■ **What is expected**
Swap "search field" for "search box" in the data below and write all of it out again with nothing else changed. Leave the pictures out.

■ **Data records**

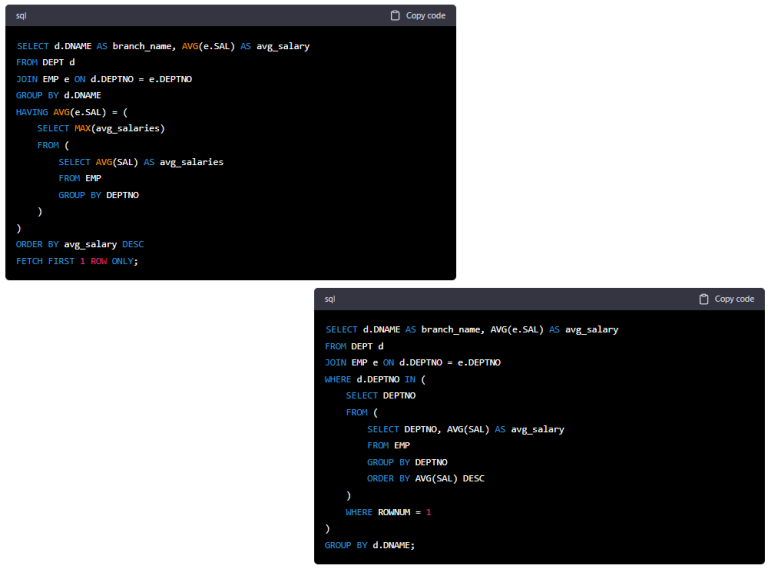Click the WHERE d.DEPTNO IN line
Viewport: 768px width, 572px height.
[x=376, y=379]
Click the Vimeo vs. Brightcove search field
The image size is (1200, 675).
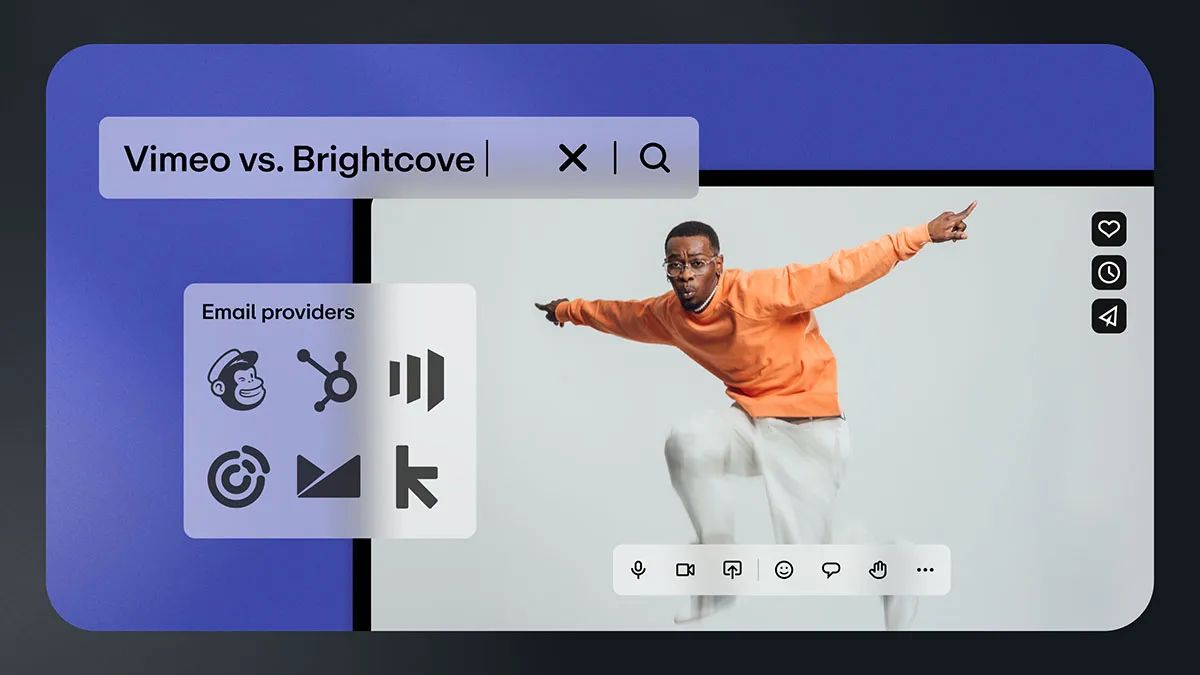pyautogui.click(x=300, y=158)
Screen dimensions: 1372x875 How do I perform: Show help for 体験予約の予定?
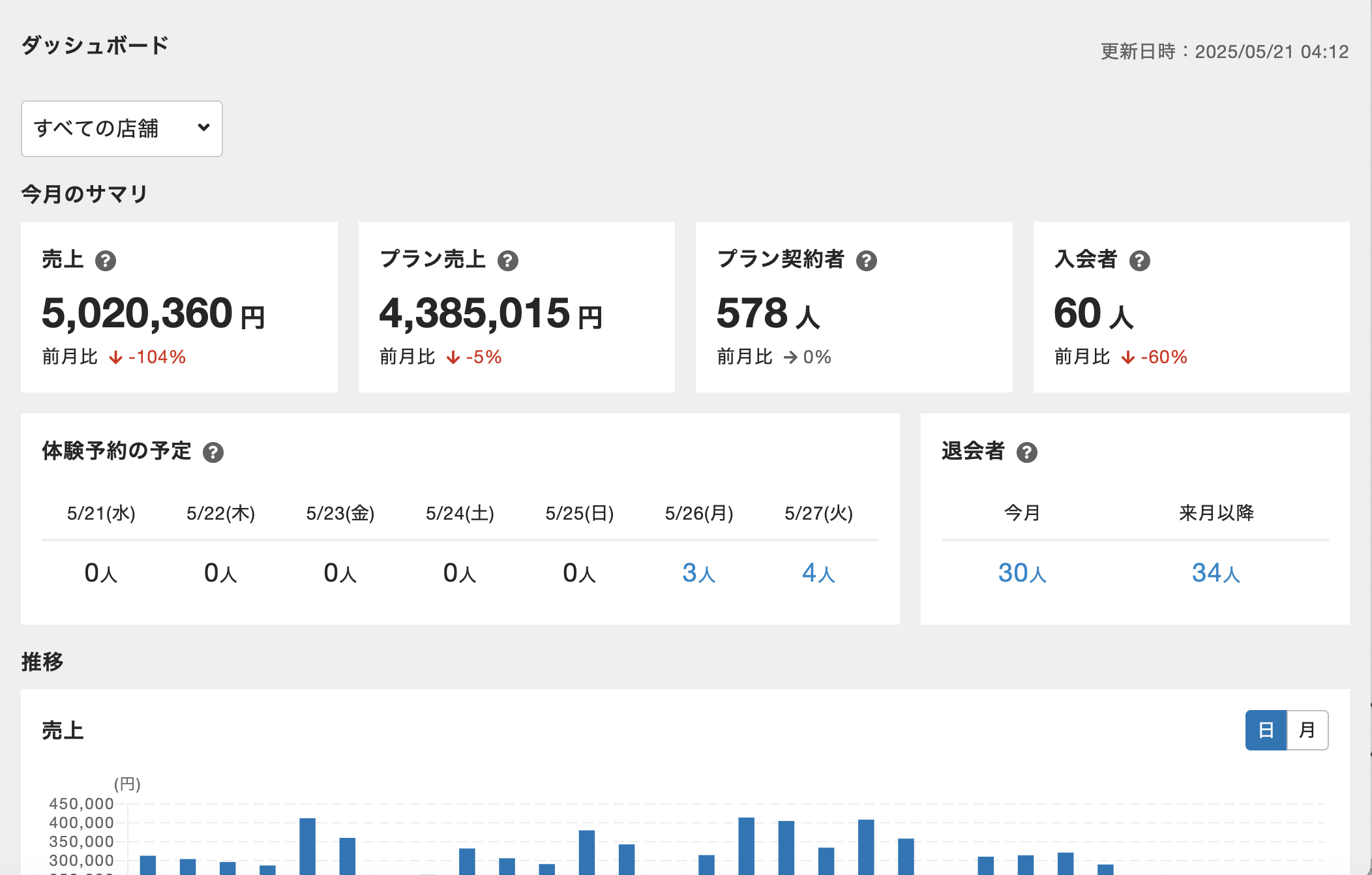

■ **Written response**
Click the WHERE d.DEPTNO IN line
Viewport: 768px width, 572px height.
[x=376, y=379]
Click the Vimeo vs. Brightcove search box
The image size is (1200, 675).
pyautogui.click(x=300, y=158)
Screen dimensions: 1372x875 How do I perform: Show help for 体験予約の予定?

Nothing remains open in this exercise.